• _Problem_: Copy out all of the data below with no alterations.

• _Records provided_:
"""

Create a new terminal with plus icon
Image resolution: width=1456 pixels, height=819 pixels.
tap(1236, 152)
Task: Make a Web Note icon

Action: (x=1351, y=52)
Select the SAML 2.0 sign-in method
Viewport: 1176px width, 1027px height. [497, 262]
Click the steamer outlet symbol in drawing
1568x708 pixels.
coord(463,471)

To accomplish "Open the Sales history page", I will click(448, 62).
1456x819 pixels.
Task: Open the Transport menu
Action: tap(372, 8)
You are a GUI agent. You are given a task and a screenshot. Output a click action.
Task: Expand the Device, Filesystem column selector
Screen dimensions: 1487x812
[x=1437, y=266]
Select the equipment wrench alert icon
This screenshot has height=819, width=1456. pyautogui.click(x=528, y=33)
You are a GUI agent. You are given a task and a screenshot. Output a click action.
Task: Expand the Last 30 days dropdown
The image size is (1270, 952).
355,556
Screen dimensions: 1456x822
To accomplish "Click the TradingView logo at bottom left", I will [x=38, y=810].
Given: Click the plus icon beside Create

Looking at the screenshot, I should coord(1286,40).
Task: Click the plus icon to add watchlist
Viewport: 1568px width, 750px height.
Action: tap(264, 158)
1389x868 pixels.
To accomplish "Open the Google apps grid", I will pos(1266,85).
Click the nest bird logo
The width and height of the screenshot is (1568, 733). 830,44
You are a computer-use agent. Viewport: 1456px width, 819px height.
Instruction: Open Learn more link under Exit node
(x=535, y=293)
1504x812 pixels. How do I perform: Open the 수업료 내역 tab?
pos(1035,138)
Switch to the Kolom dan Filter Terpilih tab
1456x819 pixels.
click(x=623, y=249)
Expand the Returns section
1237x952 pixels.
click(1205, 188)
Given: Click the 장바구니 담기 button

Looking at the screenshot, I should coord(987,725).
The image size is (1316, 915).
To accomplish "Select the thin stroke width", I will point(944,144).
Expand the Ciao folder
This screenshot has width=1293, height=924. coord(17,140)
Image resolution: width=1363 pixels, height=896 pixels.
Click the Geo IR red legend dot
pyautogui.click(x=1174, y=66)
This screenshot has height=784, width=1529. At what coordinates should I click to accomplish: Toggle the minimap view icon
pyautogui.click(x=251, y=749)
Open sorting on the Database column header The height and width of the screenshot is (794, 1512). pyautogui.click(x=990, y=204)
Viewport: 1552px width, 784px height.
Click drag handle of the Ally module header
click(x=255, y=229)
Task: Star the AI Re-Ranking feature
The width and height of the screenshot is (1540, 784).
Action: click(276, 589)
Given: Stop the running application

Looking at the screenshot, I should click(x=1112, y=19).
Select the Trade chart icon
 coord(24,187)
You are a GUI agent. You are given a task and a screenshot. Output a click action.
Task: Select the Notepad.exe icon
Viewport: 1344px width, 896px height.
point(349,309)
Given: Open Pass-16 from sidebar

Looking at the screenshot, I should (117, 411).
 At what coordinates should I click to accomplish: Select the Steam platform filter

"""

• _Answer_:
Create a new terminal with plus icon
Image resolution: width=1456 pixels, height=819 pixels.
tap(1236, 152)
Task: Make a Web Note icon

Action: (x=1351, y=52)
Select the SAML 2.0 sign-in method
Viewport: 1176px width, 1027px height. [497, 262]
Click the steamer outlet symbol in drawing
1568x708 pixels.
coord(463,471)

To accomplish "Open the Sales history page", I will click(448, 62).
1456x819 pixels.
Task: Open the Transport menu
Action: tap(372, 8)
You are a GUI agent. You are given a task and a screenshot. Output a click action.
Task: Expand the Device, Filesystem column selector
Screen dimensions: 1487x812
[x=1437, y=266]
Select the equipment wrench alert icon
This screenshot has height=819, width=1456. pyautogui.click(x=528, y=33)
You are a GUI agent. You are given a task and a screenshot. Output a click action.
Task: Expand the Last 30 days dropdown
The image size is (1270, 952).
355,556
Screen dimensions: 1456x822
To accomplish "Click the TradingView logo at bottom left", I will [x=38, y=810].
Given: Click the plus icon beside Create

Looking at the screenshot, I should coord(1286,40).
Task: Click the plus icon to add watchlist
Viewport: 1568px width, 750px height.
Action: tap(264, 158)
1389x868 pixels.
To accomplish "Open the Google apps grid", I will pos(1266,85).
Click the nest bird logo
The width and height of the screenshot is (1568, 733). 830,44
You are a computer-use agent. Viewport: 1456px width, 819px height.
Instruction: Open Learn more link under Exit node
(x=535, y=293)
1504x812 pixels. How do I perform: Open the 수업료 내역 tab?
pos(1035,138)
Switch to the Kolom dan Filter Terpilih tab
1456x819 pixels.
click(x=623, y=249)
Expand the Returns section
1237x952 pixels.
click(1205, 188)
Given: Click the 장바구니 담기 button

Looking at the screenshot, I should coord(987,725).
The image size is (1316, 915).
To accomplish "Select the thin stroke width", I will point(944,144).
Expand the Ciao folder
This screenshot has width=1293, height=924. coord(17,140)
Image resolution: width=1363 pixels, height=896 pixels.
Click the Geo IR red legend dot
pyautogui.click(x=1174, y=66)
This screenshot has height=784, width=1529. At what coordinates should I click to accomplish: Toggle the minimap view icon
pyautogui.click(x=251, y=749)
Open sorting on the Database column header The height and width of the screenshot is (794, 1512). pyautogui.click(x=990, y=204)
Viewport: 1552px width, 784px height.
Click drag handle of the Ally module header
click(x=255, y=229)
Task: Star the AI Re-Ranking feature
The width and height of the screenshot is (1540, 784).
Action: click(276, 589)
Given: Stop the running application

Looking at the screenshot, I should click(x=1112, y=19).
Select the Trade chart icon
 coord(24,187)
You are a GUI agent. You are given a task and a screenshot. Output a click action.
Task: Select the Notepad.exe icon
Viewport: 1344px width, 896px height.
point(349,309)
Given: Open Pass-16 from sidebar

Looking at the screenshot, I should (117, 411).
 At what coordinates should I click to accomplish: Select the Steam platform filter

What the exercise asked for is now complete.